● Given passage
Connection Refused to ports 8000 and 9234 while running VSS blueprint

I am trying to run the VSS blueprint on a g6e.24xlarge EC2 instance via the docker deployment.

Since it was reported that there was a bug in downloading the vila-1.5 model from within the containers, it was recommended to either switch to using NVILA or downloading the vila-1.5 model manually and the mount it to the container.

I chose the first option of switching to the NVILA model. While docker-compose runs, it errors out saying it cannot connect to applications that are supposed to be running on ports 8000 and 9432.

I cannot determine whether this is caused by switching the VLM or whether I am doing something wrong.

System Information

  • Hardware Platform (GPU model and numbers) : g6e.24xlarge AWS EC2 instance ( 96 vCPUs; 768 GiB RAM; 4x NVIDIA L40S GPU )
  • System Memory : 768 GiB
  • Ubuntu Version : 24.04
  • NVIDIA GPU Driver Version 535.183.01
  • Issue Type : Potential Bug
  • container logs

Steps to Reproduce

  1. Download the AI Blueprint repository
  2. cd docker/remote_llm_deployment
  3. Edit .env with the appropriate values
    • NGC_API_KEY
    • NVIDIA_API_KEY
  4. Change the following values in .env
    • VLM_MODEL_TO_USE=nvila
    • MODEL_PATH=git:https://huggingface.co/Efficient-Large-Model/NVILA-15B
  5. docker compose up

Hi @shinen , we will analyze this as soon as possible. And where did you get this deployment reference method?

The aim was to get the blueprint running within our own infrastructure. So, as we explored the AI blueprint repository, we thought the docker-compose-based deployment could work well for us. But it is not as straight-forward as we thought it would be.

● Data

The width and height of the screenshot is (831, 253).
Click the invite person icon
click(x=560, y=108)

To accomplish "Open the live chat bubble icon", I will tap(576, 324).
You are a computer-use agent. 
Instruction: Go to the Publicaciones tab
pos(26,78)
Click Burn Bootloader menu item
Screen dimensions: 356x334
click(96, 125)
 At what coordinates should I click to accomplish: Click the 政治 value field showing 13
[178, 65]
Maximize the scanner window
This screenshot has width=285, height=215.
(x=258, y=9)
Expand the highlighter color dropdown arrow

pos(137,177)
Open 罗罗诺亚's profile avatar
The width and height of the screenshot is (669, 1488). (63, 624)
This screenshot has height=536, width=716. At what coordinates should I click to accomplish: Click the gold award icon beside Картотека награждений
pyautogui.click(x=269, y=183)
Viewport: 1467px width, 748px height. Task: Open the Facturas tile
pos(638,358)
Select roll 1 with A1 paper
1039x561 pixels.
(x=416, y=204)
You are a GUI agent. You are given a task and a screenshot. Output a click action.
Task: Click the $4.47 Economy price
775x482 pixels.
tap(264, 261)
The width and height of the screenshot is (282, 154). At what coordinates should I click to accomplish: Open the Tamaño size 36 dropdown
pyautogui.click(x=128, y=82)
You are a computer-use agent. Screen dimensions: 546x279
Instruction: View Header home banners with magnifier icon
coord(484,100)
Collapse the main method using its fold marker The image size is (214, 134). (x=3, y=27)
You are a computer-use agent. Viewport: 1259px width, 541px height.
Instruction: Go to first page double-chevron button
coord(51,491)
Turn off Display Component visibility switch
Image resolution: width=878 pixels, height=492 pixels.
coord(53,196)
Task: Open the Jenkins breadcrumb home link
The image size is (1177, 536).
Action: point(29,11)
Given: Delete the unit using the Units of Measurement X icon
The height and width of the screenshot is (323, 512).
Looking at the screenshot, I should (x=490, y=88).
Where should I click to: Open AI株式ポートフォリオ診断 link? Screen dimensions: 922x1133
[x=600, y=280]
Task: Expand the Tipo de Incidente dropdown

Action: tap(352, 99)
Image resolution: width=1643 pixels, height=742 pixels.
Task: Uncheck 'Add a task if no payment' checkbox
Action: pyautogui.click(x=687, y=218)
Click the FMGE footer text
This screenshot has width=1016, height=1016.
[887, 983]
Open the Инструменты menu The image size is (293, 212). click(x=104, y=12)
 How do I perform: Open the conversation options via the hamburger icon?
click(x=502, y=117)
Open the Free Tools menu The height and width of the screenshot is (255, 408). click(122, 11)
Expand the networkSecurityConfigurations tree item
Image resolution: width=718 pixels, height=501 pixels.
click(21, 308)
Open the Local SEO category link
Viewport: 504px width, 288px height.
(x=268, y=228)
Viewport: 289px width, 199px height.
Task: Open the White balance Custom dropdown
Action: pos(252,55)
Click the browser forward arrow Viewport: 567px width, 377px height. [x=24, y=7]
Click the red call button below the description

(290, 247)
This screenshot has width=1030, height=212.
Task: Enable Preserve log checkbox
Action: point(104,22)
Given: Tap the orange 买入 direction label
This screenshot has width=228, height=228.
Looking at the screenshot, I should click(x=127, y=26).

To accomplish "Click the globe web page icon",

● What the task requires
Reproduce the VSS blueprint connection thread above in full, word for word.

● Output for this exercise
Connection Refused to ports 8000 and 9234 while running VSS blueprint

I am trying to run the VSS blueprint on a g6e.24xlarge EC2 instance via the docker deployment.

Since it was reported that there was a bug in downloading the vila-1.5 model from within the containers, it was recommended to either switch to using NVILA or downloading the vila-1.5 model manually and the mount it to the container.

I chose the first option of switching to the NVILA model. While docker-compose runs, it errors out saying it cannot connect to applications that are supposed to be running on ports 8000 and 9432.

I cannot determine whether this is caused by switching the VLM or whether I am doing something wrong.

System Information

  • Hardware Platform (GPU model and numbers) : g6e.24xlarge AWS EC2 instance ( 96 vCPUs; 768 GiB RAM; 4x NVIDIA L40S GPU )
  • System Memory : 768 GiB
  • Ubuntu Version : 24.04
  • NVIDIA GPU Driver Version 535.183.01
  • Issue Type : Potential Bug
  • container logs

Steps to Reproduce

  1. Download the AI Blueprint repository
  2. cd docker/remote_llm_deployment
  3. Edit .env with the appropriate values
    • NGC_API_KEY
    • NVIDIA_API_KEY
  4. Change the following values in .env
    • VLM_MODEL_TO_USE=nvila
    • MODEL_PATH=git:https://huggingface.co/Efficient-Large-Model/NVILA-15B
  5. docker compose up

Hi @shinen , we will analyze this as soon as possible. And where did you get this deployment reference method?

The aim was to get the blueprint running within our own infrastructure. So, as we explored the AI blueprint repository, we thought the docker-compose-based deployment could work well for us. But it is not as straight-forward as we thought it would be.